Do the people (bozos) who wrote endless articles about how working out and exercising is an expression of toxic masculinity and nod to the alt-right take any of the blame ?
There are consequences to just labeling everything you don’t like or don’t participate in as right wing: the people involved in that might start believing what you’re saying.
More like steroids abuse is rampant and exposing yourself to that much testosterone and/or extremely low body fat percentages tends to make you an anti-social agressive lunatic. Throw in body dysmorphia and eating disorders with an unsupportive and dysfunctional enviornment, you got yourself a problem.
This isnt a political issue, its a mental health crisis. Men are dying from this, very publicly often too.

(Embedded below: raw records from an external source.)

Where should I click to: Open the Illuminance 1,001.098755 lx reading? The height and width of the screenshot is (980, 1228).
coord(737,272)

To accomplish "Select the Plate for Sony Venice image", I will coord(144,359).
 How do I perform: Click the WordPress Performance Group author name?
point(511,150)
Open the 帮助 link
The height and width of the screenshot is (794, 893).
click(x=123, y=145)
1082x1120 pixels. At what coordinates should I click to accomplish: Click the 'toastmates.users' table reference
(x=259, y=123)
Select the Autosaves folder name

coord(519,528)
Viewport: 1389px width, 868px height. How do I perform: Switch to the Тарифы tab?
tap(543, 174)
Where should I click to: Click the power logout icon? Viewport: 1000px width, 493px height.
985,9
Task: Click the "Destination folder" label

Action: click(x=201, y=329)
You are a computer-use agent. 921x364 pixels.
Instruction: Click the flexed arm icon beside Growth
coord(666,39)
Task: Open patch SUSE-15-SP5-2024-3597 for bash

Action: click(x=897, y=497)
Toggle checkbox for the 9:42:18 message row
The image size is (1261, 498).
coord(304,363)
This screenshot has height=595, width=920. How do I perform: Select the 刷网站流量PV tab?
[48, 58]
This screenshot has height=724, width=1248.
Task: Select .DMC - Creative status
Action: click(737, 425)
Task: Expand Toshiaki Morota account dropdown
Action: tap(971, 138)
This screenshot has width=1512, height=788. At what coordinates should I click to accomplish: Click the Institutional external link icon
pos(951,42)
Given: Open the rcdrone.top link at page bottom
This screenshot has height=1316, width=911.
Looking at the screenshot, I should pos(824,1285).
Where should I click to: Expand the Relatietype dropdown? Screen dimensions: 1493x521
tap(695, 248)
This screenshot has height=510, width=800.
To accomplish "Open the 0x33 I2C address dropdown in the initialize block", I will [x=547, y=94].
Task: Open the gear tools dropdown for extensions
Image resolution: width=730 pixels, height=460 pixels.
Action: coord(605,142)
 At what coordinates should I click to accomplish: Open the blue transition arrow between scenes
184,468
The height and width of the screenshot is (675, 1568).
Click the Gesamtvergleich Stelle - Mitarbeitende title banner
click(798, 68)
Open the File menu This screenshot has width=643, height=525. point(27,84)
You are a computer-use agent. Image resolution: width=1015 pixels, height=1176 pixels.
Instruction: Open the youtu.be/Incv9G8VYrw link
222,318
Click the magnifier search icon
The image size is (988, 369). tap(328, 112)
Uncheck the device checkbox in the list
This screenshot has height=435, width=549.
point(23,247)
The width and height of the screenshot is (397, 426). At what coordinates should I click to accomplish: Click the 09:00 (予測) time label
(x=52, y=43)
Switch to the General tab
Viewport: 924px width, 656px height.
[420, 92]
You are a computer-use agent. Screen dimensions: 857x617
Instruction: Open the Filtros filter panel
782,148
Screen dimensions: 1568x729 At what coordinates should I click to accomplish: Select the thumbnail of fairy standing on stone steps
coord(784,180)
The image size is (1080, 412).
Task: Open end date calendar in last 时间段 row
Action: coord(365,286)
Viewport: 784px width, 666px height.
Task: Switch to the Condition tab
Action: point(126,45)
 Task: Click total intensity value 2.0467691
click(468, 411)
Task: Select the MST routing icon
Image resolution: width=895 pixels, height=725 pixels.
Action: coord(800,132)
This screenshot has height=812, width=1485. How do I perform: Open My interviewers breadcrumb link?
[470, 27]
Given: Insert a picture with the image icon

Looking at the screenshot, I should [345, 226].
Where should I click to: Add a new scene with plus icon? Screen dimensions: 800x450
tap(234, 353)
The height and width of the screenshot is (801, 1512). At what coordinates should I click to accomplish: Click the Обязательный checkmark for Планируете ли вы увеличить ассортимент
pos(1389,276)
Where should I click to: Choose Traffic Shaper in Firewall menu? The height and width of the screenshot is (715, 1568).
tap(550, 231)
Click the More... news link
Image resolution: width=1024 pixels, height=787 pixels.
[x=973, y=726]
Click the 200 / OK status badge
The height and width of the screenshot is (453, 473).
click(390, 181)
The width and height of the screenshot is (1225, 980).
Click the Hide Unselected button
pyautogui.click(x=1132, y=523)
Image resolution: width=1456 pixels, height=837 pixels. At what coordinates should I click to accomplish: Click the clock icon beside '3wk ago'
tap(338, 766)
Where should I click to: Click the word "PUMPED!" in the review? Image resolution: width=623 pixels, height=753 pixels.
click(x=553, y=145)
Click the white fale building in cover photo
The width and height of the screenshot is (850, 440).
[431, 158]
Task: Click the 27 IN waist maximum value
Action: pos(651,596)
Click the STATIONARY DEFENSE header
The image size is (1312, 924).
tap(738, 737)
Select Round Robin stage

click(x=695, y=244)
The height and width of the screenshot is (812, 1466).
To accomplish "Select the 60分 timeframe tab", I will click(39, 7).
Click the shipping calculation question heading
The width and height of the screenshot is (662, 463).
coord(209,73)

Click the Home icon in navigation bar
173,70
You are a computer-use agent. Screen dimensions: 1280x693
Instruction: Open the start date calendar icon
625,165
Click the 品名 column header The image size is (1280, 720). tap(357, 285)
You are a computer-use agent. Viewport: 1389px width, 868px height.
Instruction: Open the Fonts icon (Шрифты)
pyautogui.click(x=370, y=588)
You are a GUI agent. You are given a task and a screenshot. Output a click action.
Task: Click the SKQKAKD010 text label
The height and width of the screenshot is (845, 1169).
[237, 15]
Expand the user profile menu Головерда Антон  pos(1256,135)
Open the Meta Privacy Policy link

The article is paywalled for me, but I am curious to read it. Not that this particular theory interests me, but I think the gym is one of the few “third spaces” that exist for people, so its going to end up serving as an important socialization venue.
Young people in general don’t go out as much. Restaurants and bars become more expensive. A gym membership becomes an expense that most people can justify. And once they incur it, it allows unlimited access. If you want to do anything outside work and home, going to the gym is one of the few places you can go without spending money.
I don’t know how much far right recruitment is happening, and yes, that’s a bad thing, but maybe the solution is finding other activities than the gym that work on a similar model that could get young people out of their homes after work that doesn’t cost much. The generation that’s been expected to live with roommates until they die probably wants somewhere to go in the evenings.
It’s always interesting to see which posts attract which kinds of reactions.
To be clear to the people who are very upset at the author calling out this phenomenon:
The headline isn’t calling out “all gyms”. Obviously. It’s saying that gyms are a place where this happens. Which is true!
You’re still allowed to go to the gym and feel good about it.
I would say look back at history at the people who got angry because they felt personally targeted by generic statements like this and see if you want to be lumped in with them. BLM, Believe Women, etc. Don’t be the All Lives Matter guy. Just read the article.
Gym culture, generally speaking was fairly anti-covid mandates. And gyms became more of safe space for people to complain about how covid was handled. Gym/fitness influencers on social media were more than willing to criticize/complain about the covid policies as well. And so I think it’s led to a casual correlation between fit people and covid conspiracy theories.
Most commercial gyms however have a fairly even split between male/female members. And so this idea of gyms serving as the far-right’s secret recruiting ground for young men; it is something that certainly sounds believable to progressive voters that aren’t into sports or fitness, but’s it’s not something that holds up spending a cursory amount of time in one.